因运营商的种类少,直接做亚编码处理即可。

# 将运营商信息转换为哑变量
data1 = data1.replace({'UserInfo_9':{'中国移动':'china_mobile',
                                     '中国电信':'china_telecom',
                                     '中国联通':'china_unicom',
                                     '不详':'operator_unknown'}})
oper_dummy = pd.get_dummies(data1.UserInfo_9)
data1 = pd.concat([data1,oper_dummy],axis=1)
# 删除原变量
data1 = data1.drop(['UserInfo_9'],axis=1)

4)微博:

先对微博特征做一下缺失值填充,再做亚编码处理。

# 将字符型的nan转为众数
for col in ['WeblogInfo_19','WeblogInfo_20','WeblogInfo_21']:
    data1 = data1.replace({col:{'nan':np.nan}})
# 将缺失填充为众数
for col in ['WeblogInfo_19','WeblogInfo_20','WeblogInfo_21']:
    data1[col] = data1[col].fillna(data1[col].mode()[0])

# 微博变量的哑变量处理
data1['WeblogInfo_19'] = ['WeblogInfo_19_'+s for s in data1.WeblogInfo_19]
data1['WeblogInfo_21'] = ['WeblogInfo_21_'+s for s in data1.WeblogInfo_21]
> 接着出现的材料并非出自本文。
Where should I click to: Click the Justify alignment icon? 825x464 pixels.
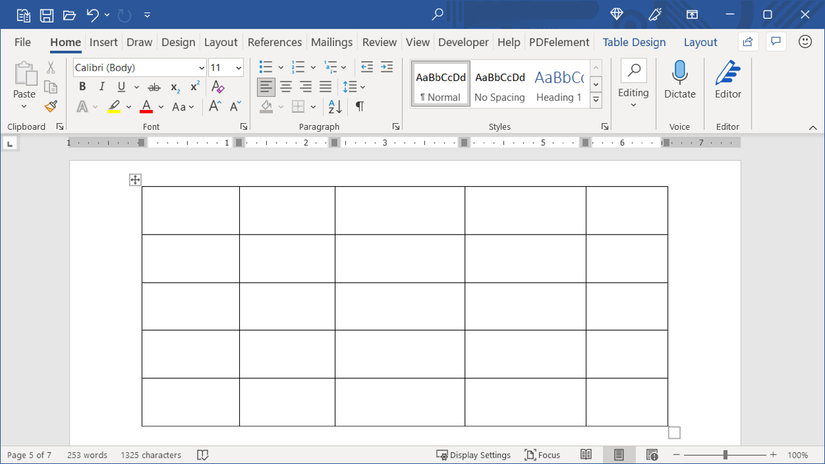tap(324, 87)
for col in ['WeblogInfo_19','WeblogInfo_21']:
    dummy_df = pd.get_dummies(data1[col])
    data1 = pd.concat([data1,dummy_df],axis=1)
# 删除原变量
data1 = data1.drop(['WeblogInfo_19','WeblogInfo_21','WeblogInfo_20'],axis=1)

数值型特征:

1)排序特征衍生:

对数值型特征按数值从小到大进行排序,衍生成排序特征,排序特征异常值有更强的鲁棒性,可以增强模型的稳定性,降低过拟合风险。
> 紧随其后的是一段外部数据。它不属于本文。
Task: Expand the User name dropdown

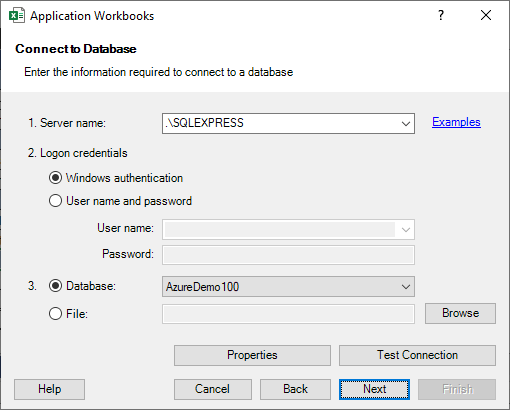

num_col2 = [col for col in num_col if col!='target']
# 筛选出只有数值型变量的数据集
num_data = data1.loc[:,num_col2]

# 排序特征衍生
for col in num_col2:
    num_data['rank'+col] = num_data[col].rank(method='max')/num_data.shape[0]

# 将排序特征转为单独的数据集
rank_col = [col for col in num_data.columns if col not in num_col2]
rank_df = num_data.loc[:,rank_col]

2)periods特征衍生:

# 生成只包含periods的临时表
periods_col = [i for i in num_col2 if i.find('Period')>0]
periods_col2 = periods_col+['target']
periods_data = data1.loc[:,periods_col2]

观察包含period1所有字段的数据,发现字段之间量级差异比较大,可能代表不同的含义,不适合做衍生。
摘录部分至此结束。